The Three R's

Many people don't realize there is a huge difference between regret and repentance. Consider this illustration.

A man's shortcut home every day takes him past a string of adult bookstores. Having struggled with moral issues in the past, his stomach tightens every time he has to drive by the seedy parking lots. Gaudy neon advertisements in the boarded-up windows seem to pull at him with magnetic force and he fears he will eventually give in.

And one day he does.

The next time his trip takes him down that street, guilt pours over him and he loudly berates himself for his weakness. He calls himself every kind of name he can think of and promises God he'll tithe a double portion this week to make up for it.

That's remorse.

One week later, the temptation is still there and now he pictures the stricken look on his wife's face when she found the pornographic material in his briefcase. His stomach fills with acid. Shame washes over him and he wishes there was some way he could take his decision back. If only he hadn't done it...but it's too late now.

That's regret.

One stormy night, as he signals the right turn that will take him past the bookstores, an image flashes into his mind. Jesus is gazing at him. And although his eyes are filled with compassion, his flowing white robe is stained and bloody, smeared with filth, and in his arms he carries the pile of porn the man had bought.

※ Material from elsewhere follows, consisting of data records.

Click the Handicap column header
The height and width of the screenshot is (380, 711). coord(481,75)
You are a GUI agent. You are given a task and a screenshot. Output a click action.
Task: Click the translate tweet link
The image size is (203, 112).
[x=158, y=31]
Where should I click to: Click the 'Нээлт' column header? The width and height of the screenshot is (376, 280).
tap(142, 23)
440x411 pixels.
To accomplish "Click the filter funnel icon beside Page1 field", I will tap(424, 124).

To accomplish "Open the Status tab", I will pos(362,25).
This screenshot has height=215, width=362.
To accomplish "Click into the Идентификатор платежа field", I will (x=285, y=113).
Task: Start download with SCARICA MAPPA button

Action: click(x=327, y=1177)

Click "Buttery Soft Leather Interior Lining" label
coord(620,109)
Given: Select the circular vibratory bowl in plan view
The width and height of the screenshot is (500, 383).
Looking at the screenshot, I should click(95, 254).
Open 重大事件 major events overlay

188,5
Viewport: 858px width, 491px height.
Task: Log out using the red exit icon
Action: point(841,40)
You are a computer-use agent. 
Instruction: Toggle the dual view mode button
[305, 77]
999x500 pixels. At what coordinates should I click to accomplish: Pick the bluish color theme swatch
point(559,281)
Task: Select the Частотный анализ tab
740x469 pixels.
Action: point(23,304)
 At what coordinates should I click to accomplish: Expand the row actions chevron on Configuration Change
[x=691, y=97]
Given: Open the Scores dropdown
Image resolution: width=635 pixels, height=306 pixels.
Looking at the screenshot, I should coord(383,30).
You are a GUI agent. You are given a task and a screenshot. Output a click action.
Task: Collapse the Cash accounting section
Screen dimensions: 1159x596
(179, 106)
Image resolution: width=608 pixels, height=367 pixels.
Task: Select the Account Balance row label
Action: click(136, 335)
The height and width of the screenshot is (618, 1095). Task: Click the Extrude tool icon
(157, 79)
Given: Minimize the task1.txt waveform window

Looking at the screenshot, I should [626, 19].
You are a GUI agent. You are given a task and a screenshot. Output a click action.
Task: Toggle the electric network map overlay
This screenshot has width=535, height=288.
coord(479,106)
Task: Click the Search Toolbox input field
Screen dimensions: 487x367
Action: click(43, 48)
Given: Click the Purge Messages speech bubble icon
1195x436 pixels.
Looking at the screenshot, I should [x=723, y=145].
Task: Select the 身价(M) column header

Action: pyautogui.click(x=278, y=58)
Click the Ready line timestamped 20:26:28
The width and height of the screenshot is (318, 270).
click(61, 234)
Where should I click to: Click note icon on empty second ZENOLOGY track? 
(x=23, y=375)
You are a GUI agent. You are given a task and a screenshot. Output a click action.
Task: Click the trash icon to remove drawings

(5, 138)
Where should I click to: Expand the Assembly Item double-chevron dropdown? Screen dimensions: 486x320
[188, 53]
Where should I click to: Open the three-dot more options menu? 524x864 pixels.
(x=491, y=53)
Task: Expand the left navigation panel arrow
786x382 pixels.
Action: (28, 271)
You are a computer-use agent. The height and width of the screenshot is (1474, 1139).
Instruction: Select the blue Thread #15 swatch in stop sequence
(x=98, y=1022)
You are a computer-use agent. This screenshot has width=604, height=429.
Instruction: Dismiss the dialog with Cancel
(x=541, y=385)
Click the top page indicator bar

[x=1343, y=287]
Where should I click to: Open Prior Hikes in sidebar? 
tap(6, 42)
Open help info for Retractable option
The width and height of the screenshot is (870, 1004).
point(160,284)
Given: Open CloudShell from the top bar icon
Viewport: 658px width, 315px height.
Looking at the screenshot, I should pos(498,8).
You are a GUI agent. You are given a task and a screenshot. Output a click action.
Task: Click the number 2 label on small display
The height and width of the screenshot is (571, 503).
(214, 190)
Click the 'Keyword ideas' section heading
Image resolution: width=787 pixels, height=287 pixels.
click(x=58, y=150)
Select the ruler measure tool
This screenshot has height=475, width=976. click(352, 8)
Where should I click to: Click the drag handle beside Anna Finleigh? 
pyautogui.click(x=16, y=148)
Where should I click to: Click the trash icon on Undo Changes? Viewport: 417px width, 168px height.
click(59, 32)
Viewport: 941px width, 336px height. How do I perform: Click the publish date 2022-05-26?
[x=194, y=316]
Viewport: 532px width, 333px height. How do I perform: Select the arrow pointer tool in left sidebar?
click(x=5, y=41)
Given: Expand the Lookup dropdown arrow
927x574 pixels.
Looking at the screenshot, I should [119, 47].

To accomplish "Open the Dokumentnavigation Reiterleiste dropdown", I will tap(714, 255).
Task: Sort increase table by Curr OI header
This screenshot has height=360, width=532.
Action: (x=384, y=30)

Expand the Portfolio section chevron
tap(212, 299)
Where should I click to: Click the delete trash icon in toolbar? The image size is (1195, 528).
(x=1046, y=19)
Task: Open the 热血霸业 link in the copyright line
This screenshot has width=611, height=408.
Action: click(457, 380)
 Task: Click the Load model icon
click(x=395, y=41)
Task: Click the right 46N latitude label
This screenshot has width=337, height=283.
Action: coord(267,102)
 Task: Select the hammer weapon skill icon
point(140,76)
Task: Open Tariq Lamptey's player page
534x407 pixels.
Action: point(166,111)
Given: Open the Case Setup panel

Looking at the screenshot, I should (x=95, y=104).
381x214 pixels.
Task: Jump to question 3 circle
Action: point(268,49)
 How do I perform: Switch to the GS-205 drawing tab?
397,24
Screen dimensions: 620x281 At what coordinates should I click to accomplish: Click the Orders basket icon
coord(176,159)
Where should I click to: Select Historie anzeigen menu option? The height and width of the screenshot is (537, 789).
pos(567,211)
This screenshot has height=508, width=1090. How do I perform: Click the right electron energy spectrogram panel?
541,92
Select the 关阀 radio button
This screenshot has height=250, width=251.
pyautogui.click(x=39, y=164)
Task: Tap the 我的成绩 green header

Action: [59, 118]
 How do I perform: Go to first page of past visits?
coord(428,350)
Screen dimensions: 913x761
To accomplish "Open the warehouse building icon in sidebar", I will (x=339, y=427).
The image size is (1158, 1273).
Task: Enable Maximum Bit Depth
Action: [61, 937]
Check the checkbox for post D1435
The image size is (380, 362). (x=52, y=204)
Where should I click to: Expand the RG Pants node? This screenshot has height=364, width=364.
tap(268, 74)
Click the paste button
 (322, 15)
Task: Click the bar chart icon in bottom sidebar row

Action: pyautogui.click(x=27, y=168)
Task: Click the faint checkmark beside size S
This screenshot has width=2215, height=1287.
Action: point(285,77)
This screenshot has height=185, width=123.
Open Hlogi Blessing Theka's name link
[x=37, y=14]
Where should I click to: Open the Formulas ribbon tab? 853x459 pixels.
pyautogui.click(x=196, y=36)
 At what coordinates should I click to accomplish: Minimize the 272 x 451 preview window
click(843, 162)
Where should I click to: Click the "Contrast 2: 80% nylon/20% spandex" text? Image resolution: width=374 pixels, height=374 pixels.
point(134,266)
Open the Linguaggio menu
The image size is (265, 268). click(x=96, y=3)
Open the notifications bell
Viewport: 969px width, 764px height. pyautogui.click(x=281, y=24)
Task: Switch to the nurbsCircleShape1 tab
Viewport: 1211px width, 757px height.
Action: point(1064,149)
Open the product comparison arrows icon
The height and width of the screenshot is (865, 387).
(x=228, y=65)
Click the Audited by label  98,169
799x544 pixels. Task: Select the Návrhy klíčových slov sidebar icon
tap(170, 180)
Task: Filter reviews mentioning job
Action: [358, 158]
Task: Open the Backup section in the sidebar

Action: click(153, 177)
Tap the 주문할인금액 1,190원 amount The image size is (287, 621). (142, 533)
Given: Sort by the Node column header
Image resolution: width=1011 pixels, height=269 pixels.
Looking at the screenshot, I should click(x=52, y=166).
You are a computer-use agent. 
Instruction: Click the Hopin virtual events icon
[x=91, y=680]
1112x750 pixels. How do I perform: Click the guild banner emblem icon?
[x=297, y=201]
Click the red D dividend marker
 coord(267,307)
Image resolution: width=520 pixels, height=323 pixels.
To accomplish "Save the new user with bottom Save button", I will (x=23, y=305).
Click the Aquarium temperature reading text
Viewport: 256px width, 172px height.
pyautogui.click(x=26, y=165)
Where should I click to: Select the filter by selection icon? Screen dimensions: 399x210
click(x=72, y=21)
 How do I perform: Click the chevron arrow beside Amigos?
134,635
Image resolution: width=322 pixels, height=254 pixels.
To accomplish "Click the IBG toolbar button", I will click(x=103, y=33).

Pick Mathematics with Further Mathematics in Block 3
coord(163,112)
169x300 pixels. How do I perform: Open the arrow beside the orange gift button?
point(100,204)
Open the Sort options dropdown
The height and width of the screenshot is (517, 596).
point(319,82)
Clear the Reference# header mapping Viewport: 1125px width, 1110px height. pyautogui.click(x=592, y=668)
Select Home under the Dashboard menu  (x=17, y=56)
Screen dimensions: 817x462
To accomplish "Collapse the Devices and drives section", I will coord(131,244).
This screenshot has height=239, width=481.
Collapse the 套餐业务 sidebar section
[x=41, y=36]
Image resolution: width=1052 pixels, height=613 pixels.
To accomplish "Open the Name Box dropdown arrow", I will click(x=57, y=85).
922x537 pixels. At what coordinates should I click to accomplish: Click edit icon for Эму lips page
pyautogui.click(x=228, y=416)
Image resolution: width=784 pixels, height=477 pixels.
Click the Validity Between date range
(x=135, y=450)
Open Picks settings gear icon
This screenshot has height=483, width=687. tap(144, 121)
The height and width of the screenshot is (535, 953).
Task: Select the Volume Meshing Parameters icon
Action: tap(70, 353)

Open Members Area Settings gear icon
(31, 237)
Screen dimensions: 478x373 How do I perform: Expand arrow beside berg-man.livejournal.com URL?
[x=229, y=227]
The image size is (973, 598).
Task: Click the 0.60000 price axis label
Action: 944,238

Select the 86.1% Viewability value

Horror strikes him as he sits at the stoplight and for a moment he forgets how to drive. Cars honk and zoom around him while he sits frozen behind the wheel.

"Neither do I condemn you," Jesus says and his voice fills the car. "Go and sin no more."

The vision is gone as quickly as it came and now the only sound is the rain pelting down on the car hood. The man slumps over the wheel, stricken with a grief so great he thinks he's having a heart attack.

He glances to the right, down the neon strip where temptation lurks. With deliberate motions, he jerks the steering wheel to the left and shoots through the intersection. No matter how much farther it is, from now on he'll take the long way home.

That is repentance.

Two men betrayed Jesus on the night he was crucified. Judas felt remorse and his life ended. Peter repented and his life was transformed.

Don't settle for remorse or regret for the sins you've committed. Neither will absolve you of guilt. Only repentance brings you under the forgiving grace of God and has the power to transform your life.